But so we sit down and we talk and I tell her about the letters and she says Well, let me help out. I’m friends with the head of the Imperial War Museum, the Royal Archives. I know Prince Charles, I know I know Dame Judy Dench. So after I picked myself up off the floor she says I’ll make a phone call. Two days later I get a phone call from the head of the Imperial War Museum, one of the world’s greatest war museums in England, and the director says Debbie called, what can I do for you? And I wanted to say you know I’ve been calling for months but I didn’t. I bit my tongue and I told him the story and he said I’ll put an archivist on it. You ready for this, Erik? 

Two days after that phone call, I get a call from them. They say Eureka, we found about 750 pages of top secret classified documents stacked away in the archives. And it showed that this event really happened, that this German ship, the so called Nazi Titanic, was blown up in the final moments of the war, causing perhaps the world’s worst maritime disaster, the last tragedy of World War Two and the bloodiest hour of the entire Holocaust. And it had been locked and sealed away. And they said we’re going to release everything and we’ll send everything to you. So I said look, I’m booking my seat myself on the next flight to London and send me everything you have. And they did, and that’s where the book came from. 

Erik:

Wow. What is your theory on why this isn’t well known? It seems like it should be. 

Robert: 

Absolutely so. I have a couple of theories and I’ve talked with these and talked about these with you know, people of importance and everybody agrees. Number one the Allies were so appalled by just the death toll in the final moments that they ordered everything to be sealed top secret. Not only was it classified and locked away in England, but get this it was to be sealed for 100 years, not to be open until the year 2045, making it the 100 year secret. So that’s why people didn’t know. Number two Britain has a national secrets law, kind of like our Freedom of Information Act, and after about 30 years they released documents. Well, a few of these documents were released, but most were not why? 

Well, do you remember that final scene in Indiana Jones, raiders of the Lost Ark?
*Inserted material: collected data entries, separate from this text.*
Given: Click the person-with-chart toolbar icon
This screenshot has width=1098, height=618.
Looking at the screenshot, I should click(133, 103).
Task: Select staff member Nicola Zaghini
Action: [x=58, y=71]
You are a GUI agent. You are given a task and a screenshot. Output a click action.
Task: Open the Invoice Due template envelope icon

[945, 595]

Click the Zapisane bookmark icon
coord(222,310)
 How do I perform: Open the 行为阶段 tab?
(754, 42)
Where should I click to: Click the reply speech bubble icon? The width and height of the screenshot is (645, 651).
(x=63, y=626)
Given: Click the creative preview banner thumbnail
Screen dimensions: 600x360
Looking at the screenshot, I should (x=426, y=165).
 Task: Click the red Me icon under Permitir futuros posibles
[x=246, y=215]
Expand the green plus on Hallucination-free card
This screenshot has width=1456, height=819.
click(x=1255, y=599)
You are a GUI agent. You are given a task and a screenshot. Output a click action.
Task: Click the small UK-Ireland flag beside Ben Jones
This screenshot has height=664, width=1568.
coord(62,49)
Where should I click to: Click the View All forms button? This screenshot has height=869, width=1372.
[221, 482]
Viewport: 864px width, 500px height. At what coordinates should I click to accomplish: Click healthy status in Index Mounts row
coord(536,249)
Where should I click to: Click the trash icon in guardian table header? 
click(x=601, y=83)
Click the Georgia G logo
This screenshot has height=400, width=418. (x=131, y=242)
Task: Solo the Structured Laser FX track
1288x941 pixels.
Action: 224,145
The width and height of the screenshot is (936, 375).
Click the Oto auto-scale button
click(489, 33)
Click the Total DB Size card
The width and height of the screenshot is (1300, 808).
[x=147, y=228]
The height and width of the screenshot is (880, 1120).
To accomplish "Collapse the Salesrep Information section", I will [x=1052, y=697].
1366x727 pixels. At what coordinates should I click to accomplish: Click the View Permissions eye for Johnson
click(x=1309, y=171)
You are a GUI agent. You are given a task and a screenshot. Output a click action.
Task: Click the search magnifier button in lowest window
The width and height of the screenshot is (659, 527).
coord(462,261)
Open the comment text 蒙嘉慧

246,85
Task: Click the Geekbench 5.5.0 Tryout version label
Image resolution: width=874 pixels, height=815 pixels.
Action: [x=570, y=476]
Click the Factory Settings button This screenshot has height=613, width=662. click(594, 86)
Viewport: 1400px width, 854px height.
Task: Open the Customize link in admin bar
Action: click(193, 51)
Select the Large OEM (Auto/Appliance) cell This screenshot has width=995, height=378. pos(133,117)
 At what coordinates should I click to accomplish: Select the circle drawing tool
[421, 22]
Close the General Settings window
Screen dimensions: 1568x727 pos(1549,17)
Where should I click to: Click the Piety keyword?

You know, when they take the Ark of the Covenant and they have it in a crate and a guy with you know, a forklift is down in basement, number 17, subsection 35 of some building. That makes you know Costco looks small. (Both laugh) Well, yeah, if you go to the Royal Archives, if you go to the National Archives, you know what they display to the public is like point zero, zero, one percent of their holdings. There are millions of artifacts. Now imagine the end of World War Two the papers, the pistols, the, the you know dog tags, the Nazi stuff that they confiscated. I mean millions of things were brought, you know, by ship from continental Europe back to Britain at the end of the war and probably some 20 year old who missed his girlfriend and mom is driving the truck and just kind of loaded it up and they sealed it and there it sat. 

Number three the people on the ship. Almost all of them died. In other words, you know, like an old pirate film, you know, dead men tell no tales, so there were so few people left to write their story. And number four you know most people that suffered through the Holocaust or horrors of prisoner of war camps didn’t talk about it. They probably had post traumatic stress and back then we we really didn’t understand it and weren’t as sympathetic as we are today. You know a lot of Holocaust. I interview Holocaust survivors, world War Two vets, all the time. I’ve taped their stories. A lot of them had trouble talking about it and still do, understandably so. 

Elie Wiesel, you know, the award winning Holocaust survivor and author, didn’t write his, his incredible book Night until around 1960, 61. Only then did it seem to become okay if not, you know, appropriate for people to tell their stories. So people just didn’t tell their stories. And the last theory is, you know this was the world’s worst war. 60 plus million people perished. It was global. Every family suffered. I mean, the Europe was still in ruin. You know. Bridges, roads, boats, ships everything had been destroyed. People were trying to rebuild. The last thing we wanted to do after the war was dredge up one of the worst stories of the war. Instead, we all remember the iconic image of the, the soul sailor, you know, kissing the girl in Times Square in New York. You know she’s bent back. You know everybody wanted to celebrate and forget this. So, for all those reasons and more, this story was forgotten. 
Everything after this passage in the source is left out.